◆ Working data
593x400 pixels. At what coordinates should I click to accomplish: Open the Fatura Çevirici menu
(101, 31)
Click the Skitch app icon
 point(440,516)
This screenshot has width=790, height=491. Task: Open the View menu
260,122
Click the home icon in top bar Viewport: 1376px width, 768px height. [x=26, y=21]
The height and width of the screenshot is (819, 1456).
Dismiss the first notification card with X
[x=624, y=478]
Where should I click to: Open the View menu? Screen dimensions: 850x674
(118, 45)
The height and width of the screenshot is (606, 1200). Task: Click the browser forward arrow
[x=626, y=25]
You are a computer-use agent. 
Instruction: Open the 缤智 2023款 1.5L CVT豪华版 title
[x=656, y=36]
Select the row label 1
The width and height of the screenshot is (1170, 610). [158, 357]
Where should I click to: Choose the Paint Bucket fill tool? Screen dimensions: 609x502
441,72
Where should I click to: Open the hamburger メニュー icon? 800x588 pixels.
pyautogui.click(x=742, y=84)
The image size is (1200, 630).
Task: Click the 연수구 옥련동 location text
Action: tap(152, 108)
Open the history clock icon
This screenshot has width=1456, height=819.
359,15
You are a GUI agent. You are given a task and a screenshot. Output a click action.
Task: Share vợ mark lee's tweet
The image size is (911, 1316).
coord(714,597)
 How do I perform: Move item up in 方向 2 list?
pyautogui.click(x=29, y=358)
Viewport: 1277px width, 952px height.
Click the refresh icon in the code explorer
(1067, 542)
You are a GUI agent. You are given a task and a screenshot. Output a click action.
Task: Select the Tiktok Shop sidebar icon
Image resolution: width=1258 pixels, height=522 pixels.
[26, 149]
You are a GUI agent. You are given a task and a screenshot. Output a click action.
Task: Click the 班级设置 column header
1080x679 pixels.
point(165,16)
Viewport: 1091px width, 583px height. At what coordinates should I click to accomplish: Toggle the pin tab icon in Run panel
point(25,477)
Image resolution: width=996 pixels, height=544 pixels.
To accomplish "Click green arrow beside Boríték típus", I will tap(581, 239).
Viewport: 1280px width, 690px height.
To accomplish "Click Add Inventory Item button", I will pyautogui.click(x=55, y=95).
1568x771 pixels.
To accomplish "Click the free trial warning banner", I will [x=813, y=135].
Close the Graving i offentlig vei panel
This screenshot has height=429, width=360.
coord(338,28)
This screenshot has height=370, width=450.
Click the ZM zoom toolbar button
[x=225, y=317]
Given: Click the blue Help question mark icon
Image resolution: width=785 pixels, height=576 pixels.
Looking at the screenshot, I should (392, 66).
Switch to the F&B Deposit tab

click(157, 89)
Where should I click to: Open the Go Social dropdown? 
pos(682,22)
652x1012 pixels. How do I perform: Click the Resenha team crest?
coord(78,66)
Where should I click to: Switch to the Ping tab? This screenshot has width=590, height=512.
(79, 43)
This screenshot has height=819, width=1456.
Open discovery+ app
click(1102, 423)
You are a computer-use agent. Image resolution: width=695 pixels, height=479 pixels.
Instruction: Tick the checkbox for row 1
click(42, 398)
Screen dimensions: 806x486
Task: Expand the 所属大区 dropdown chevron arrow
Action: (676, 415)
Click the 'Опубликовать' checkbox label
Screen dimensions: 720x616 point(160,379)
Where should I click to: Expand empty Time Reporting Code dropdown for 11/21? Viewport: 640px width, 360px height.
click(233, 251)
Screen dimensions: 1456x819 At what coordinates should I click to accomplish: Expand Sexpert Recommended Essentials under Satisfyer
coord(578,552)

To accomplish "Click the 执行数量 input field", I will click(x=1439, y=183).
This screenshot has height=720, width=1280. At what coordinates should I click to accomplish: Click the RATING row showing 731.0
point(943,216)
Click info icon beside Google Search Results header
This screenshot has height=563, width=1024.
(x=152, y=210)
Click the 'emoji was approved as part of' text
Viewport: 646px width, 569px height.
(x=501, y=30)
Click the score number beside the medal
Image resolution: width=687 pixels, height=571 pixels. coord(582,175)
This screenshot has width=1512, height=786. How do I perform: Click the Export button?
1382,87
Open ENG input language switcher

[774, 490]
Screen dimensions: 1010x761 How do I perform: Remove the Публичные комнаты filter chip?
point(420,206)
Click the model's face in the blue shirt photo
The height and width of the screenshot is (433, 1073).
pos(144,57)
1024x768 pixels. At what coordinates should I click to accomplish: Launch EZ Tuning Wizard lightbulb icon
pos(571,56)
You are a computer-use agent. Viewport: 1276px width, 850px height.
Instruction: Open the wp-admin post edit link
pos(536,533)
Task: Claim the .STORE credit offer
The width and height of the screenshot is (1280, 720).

◆ What the task requires
From the material above, state how many lines hold the word "computer", giving nothing but the number.

◆ Solved problem
3